| What is being asked |
In full and without change, transcribe the records below.

(Records from a dataset)
========

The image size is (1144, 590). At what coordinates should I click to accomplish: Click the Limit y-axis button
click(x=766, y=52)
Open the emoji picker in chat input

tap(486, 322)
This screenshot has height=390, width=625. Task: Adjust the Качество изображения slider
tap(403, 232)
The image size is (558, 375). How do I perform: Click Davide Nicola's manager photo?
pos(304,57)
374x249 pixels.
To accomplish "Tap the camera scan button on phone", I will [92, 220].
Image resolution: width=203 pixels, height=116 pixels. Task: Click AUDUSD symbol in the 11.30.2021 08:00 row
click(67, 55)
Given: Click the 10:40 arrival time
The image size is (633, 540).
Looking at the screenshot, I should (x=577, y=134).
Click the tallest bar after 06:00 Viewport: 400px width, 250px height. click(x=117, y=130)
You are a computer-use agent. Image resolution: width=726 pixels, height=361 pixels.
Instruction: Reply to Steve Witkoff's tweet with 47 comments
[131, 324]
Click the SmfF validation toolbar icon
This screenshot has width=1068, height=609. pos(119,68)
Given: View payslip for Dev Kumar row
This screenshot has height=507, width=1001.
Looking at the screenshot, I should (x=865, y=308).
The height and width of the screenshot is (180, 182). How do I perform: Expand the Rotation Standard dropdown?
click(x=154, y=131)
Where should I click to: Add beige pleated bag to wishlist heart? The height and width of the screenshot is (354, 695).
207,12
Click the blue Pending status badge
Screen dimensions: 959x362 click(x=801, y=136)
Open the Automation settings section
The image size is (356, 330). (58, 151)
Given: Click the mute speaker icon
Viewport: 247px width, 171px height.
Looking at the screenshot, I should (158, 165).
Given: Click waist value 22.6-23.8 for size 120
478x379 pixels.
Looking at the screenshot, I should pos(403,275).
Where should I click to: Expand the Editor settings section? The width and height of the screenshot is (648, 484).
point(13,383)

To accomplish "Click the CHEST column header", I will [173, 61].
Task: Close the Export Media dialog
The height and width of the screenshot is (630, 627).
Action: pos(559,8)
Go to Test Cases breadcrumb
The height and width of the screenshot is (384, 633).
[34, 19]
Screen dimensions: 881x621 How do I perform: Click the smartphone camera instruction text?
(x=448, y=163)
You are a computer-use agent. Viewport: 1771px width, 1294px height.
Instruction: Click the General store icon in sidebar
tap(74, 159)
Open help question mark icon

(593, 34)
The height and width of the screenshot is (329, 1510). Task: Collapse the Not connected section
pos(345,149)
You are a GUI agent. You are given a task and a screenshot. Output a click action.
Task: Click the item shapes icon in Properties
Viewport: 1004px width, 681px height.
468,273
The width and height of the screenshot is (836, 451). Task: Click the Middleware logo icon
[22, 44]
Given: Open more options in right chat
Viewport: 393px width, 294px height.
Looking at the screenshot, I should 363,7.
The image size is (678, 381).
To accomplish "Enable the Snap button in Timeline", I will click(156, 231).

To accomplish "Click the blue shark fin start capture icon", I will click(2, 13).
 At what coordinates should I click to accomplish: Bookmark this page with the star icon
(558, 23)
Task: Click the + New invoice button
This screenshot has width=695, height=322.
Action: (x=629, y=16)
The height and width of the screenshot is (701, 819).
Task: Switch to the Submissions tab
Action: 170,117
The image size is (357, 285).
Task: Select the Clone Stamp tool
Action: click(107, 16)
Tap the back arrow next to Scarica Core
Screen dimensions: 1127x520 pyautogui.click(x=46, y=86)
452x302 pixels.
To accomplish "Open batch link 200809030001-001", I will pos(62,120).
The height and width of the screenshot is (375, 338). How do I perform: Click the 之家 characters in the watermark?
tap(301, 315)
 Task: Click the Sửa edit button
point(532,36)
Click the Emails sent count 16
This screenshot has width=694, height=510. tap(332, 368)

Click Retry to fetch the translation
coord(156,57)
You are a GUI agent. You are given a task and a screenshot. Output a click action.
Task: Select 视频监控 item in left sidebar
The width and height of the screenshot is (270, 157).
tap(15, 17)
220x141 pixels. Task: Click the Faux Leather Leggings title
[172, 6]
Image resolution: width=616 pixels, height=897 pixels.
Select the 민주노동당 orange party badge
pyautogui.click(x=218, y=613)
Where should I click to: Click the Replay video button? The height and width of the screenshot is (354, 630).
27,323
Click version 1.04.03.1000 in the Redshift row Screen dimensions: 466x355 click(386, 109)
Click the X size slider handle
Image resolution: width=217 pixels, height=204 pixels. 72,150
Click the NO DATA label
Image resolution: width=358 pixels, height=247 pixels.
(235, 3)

========

| Answer to this exercise |
The image size is (1144, 590). At what coordinates should I click to accomplish: Click the Limit y-axis button
click(x=766, y=52)
Open the emoji picker in chat input

tap(486, 322)
This screenshot has height=390, width=625. Task: Adjust the Качество изображения slider
tap(403, 232)
The image size is (558, 375). How do I perform: Click Davide Nicola's manager photo?
pos(304,57)
374x249 pixels.
To accomplish "Tap the camera scan button on phone", I will [92, 220].
Image resolution: width=203 pixels, height=116 pixels. Task: Click AUDUSD symbol in the 11.30.2021 08:00 row
click(67, 55)
Given: Click the 10:40 arrival time
The image size is (633, 540).
Looking at the screenshot, I should (x=577, y=134).
Click the tallest bar after 06:00 Viewport: 400px width, 250px height. click(x=117, y=130)
You are a computer-use agent. Image resolution: width=726 pixels, height=361 pixels.
Instruction: Reply to Steve Witkoff's tweet with 47 comments
[131, 324]
Click the SmfF validation toolbar icon
This screenshot has width=1068, height=609. pos(119,68)
Given: View payslip for Dev Kumar row
This screenshot has height=507, width=1001.
Looking at the screenshot, I should (x=865, y=308).
The height and width of the screenshot is (180, 182). How do I perform: Expand the Rotation Standard dropdown?
click(x=154, y=131)
Where should I click to: Add beige pleated bag to wishlist heart? The height and width of the screenshot is (354, 695).
207,12
Click the blue Pending status badge
Screen dimensions: 959x362 click(x=801, y=136)
Open the Automation settings section
The image size is (356, 330). (58, 151)
Given: Click the mute speaker icon
Viewport: 247px width, 171px height.
Looking at the screenshot, I should (158, 165).
Given: Click waist value 22.6-23.8 for size 120
478x379 pixels.
Looking at the screenshot, I should pos(403,275).
Where should I click to: Expand the Editor settings section? The width and height of the screenshot is (648, 484).
point(13,383)

To accomplish "Click the CHEST column header", I will [173, 61].
Task: Close the Export Media dialog
The height and width of the screenshot is (630, 627).
Action: pos(559,8)
Go to Test Cases breadcrumb
The height and width of the screenshot is (384, 633).
[34, 19]
Screen dimensions: 881x621 How do I perform: Click the smartphone camera instruction text?
(x=448, y=163)
You are a computer-use agent. Viewport: 1771px width, 1294px height.
Instruction: Click the General store icon in sidebar
tap(74, 159)
Open help question mark icon

(593, 34)
The height and width of the screenshot is (329, 1510). Task: Collapse the Not connected section
pos(345,149)
You are a GUI agent. You are given a task and a screenshot. Output a click action.
Task: Click the item shapes icon in Properties
Viewport: 1004px width, 681px height.
468,273
The width and height of the screenshot is (836, 451). Task: Click the Middleware logo icon
[22, 44]
Given: Open more options in right chat
Viewport: 393px width, 294px height.
Looking at the screenshot, I should 363,7.
The image size is (678, 381).
To accomplish "Enable the Snap button in Timeline", I will click(156, 231).

To accomplish "Click the blue shark fin start capture icon", I will click(2, 13).
 At what coordinates should I click to accomplish: Bookmark this page with the star icon
(558, 23)
Task: Click the + New invoice button
This screenshot has width=695, height=322.
Action: (x=629, y=16)
The height and width of the screenshot is (701, 819).
Task: Switch to the Submissions tab
Action: 170,117
The image size is (357, 285).
Task: Select the Clone Stamp tool
Action: click(107, 16)
Tap the back arrow next to Scarica Core
Screen dimensions: 1127x520 pyautogui.click(x=46, y=86)
452x302 pixels.
To accomplish "Open batch link 200809030001-001", I will pos(62,120).
The height and width of the screenshot is (375, 338). How do I perform: Click the 之家 characters in the watermark?
tap(301, 315)
 Task: Click the Sửa edit button
point(532,36)
Click the Emails sent count 16
This screenshot has width=694, height=510. tap(332, 368)

Click Retry to fetch the translation
coord(156,57)
You are a GUI agent. You are given a task and a screenshot. Output a click action.
Task: Select 视频监控 item in left sidebar
The width and height of the screenshot is (270, 157).
tap(15, 17)
220x141 pixels. Task: Click the Faux Leather Leggings title
[172, 6]
Image resolution: width=616 pixels, height=897 pixels.
Select the 민주노동당 orange party badge
pyautogui.click(x=218, y=613)
Where should I click to: Click the Replay video button? The height and width of the screenshot is (354, 630).
27,323
Click version 1.04.03.1000 in the Redshift row Screen dimensions: 466x355 click(386, 109)
Click the X size slider handle
Image resolution: width=217 pixels, height=204 pixels. 72,150
Click the NO DATA label
Image resolution: width=358 pixels, height=247 pixels.
(235, 3)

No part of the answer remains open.